:: Extracted text ::

BFF
nytheatre.com review by Larry Kunofsky
February 23, 2007
Anna Ziegler's new play BFF is about Lauren and Eliza, two girls whom we first meet when they are 12 years old, and who pledge to be—at least for now—"Best Friends Forever."
In this opening scene, Lauren and Eliza sit by the pool, idling away the hours as young kids do, wondering when their lives will begin and what their futures will be like. They are nostalgic for a time in their lives that hasn't happened yet. J.D. Salinger is probably the poet laureate of this sort of thing, and Ziegler stakes her own claim in this play for not only capturing that feeling of adolescent ennui, but even more importantly and poignantly, depicting the vagaries and subtleties of friendship between girls who are approaching womanhood all too quickly.
By the time the girls reach 14, a difference between them begins to set it. Lauren, our protagonist, is the more conventional of the two teenagers. Boy-craziness and social-animal-ism are beginning to creep up on her with a vengeance. Eliza, however, is more of the outcast. She dresses a little frumpily. She has no use for anyone other than Lauren and her own mom. Her taste in music runs towards Adult Easy Listening. And fads tend to freak her out a little. However, Eliza's melancholia is no affectation. She is dealing—or not dealing—with the loss of her father. Eliza populates grief as if it were another country, and this makes her alien to Lauren.
When BFF deals with this adolescent friendship, it shimmers with lyricism, gentle wit, and a good deal of wisdom. The playwright's skill in evoking this adolescent friendship is matched by the enormous strengths of the actors Sasha Eden and Laura Heisler, who portray the young girls with a remarkable level of emotional honesty and verisimilitude. When the play is grounded in this relationship, the production reaches a great synthesis of all of its elements and is very powerful.

:::
:: Supplied material ::

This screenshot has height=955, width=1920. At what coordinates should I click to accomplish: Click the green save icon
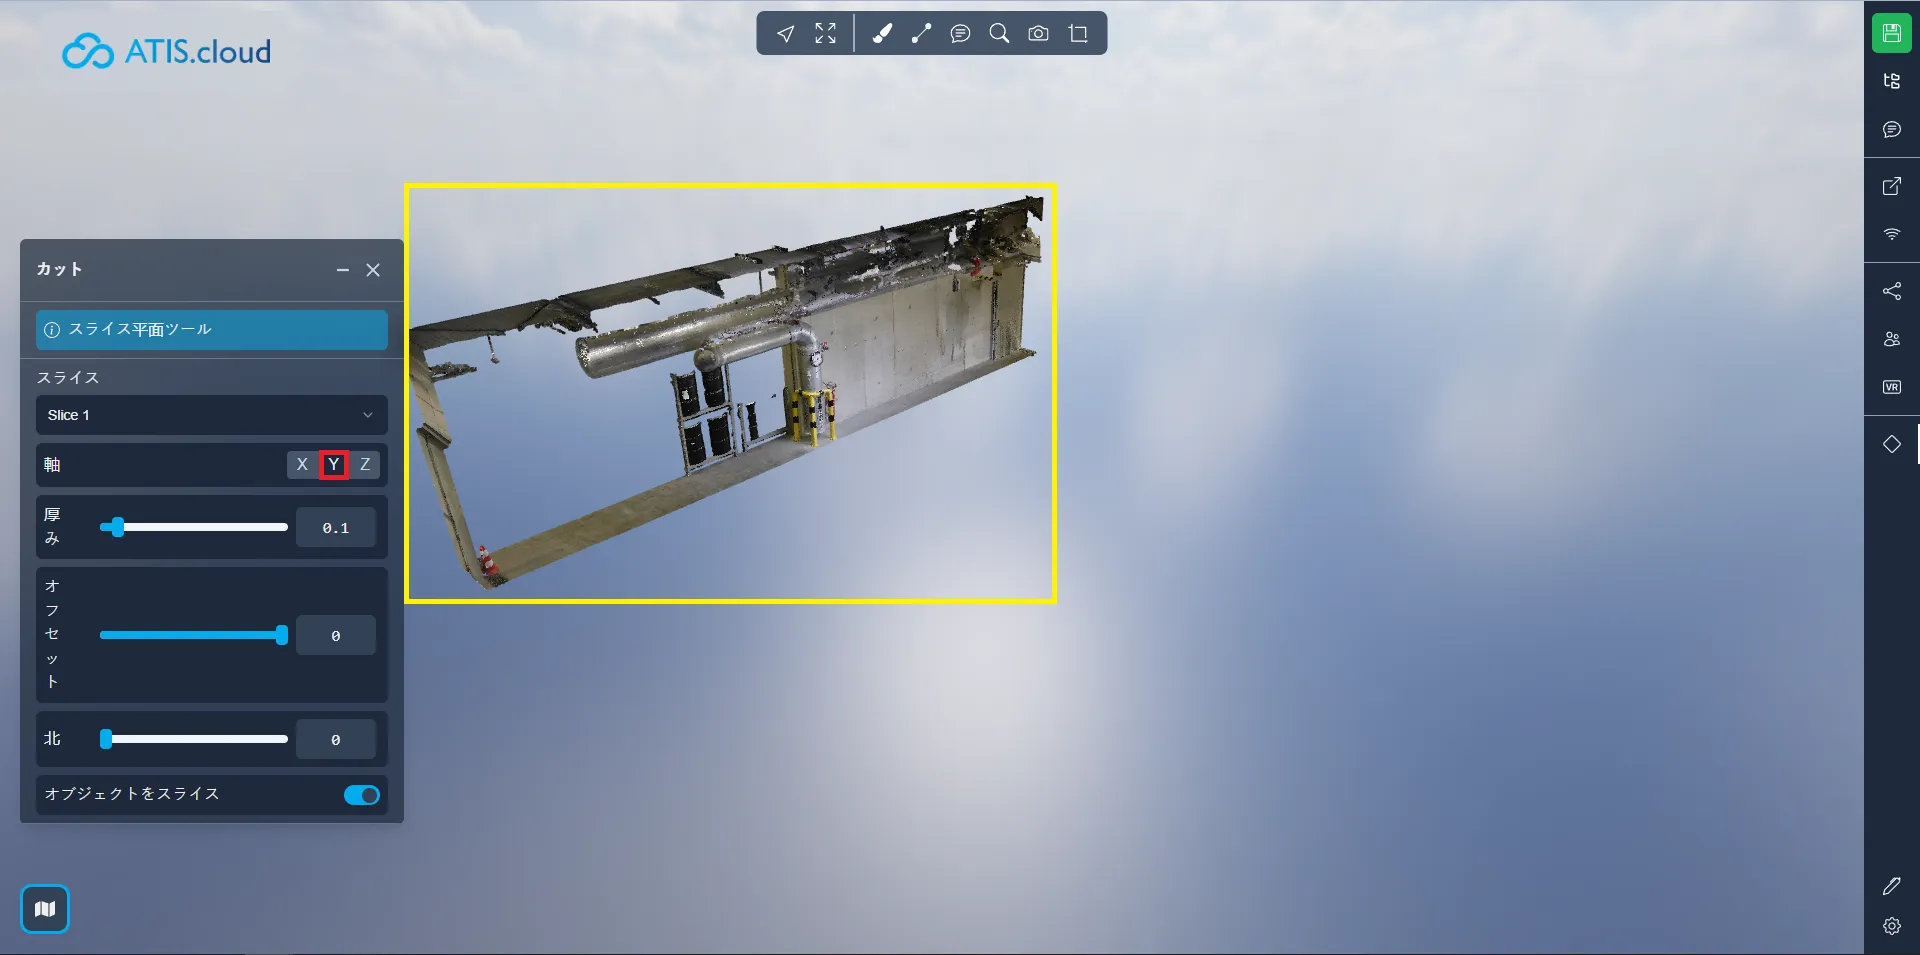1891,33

:::

## [List of tasks]
a - Rewrite the BFF review from "In this opening" to "all too quickly.", switching "pool" to "lake".
b - According to the BFF review, which actors play the two girls?
The listing has no connection to the BFF review.

## [Solutions by task]
a -
In this opening scene, Lauren and Eliza sit by the lake, idling away the hours as young kids do, wondering when their lives will begin and what their futures will be like. They are nostalgic for a time in their lives that hasn't happened yet. J.D. Salinger is probably the poet laureate of this sort of thing, and Ziegler stakes her own claim in this play for not only capturing that feeling of adolescent ennui, but even more importantly and poignantly, depicting the vagaries and subtleties of friendship between girls who are approaching womanhood all too quickly.

b - Sasha Eden and Laura Heisler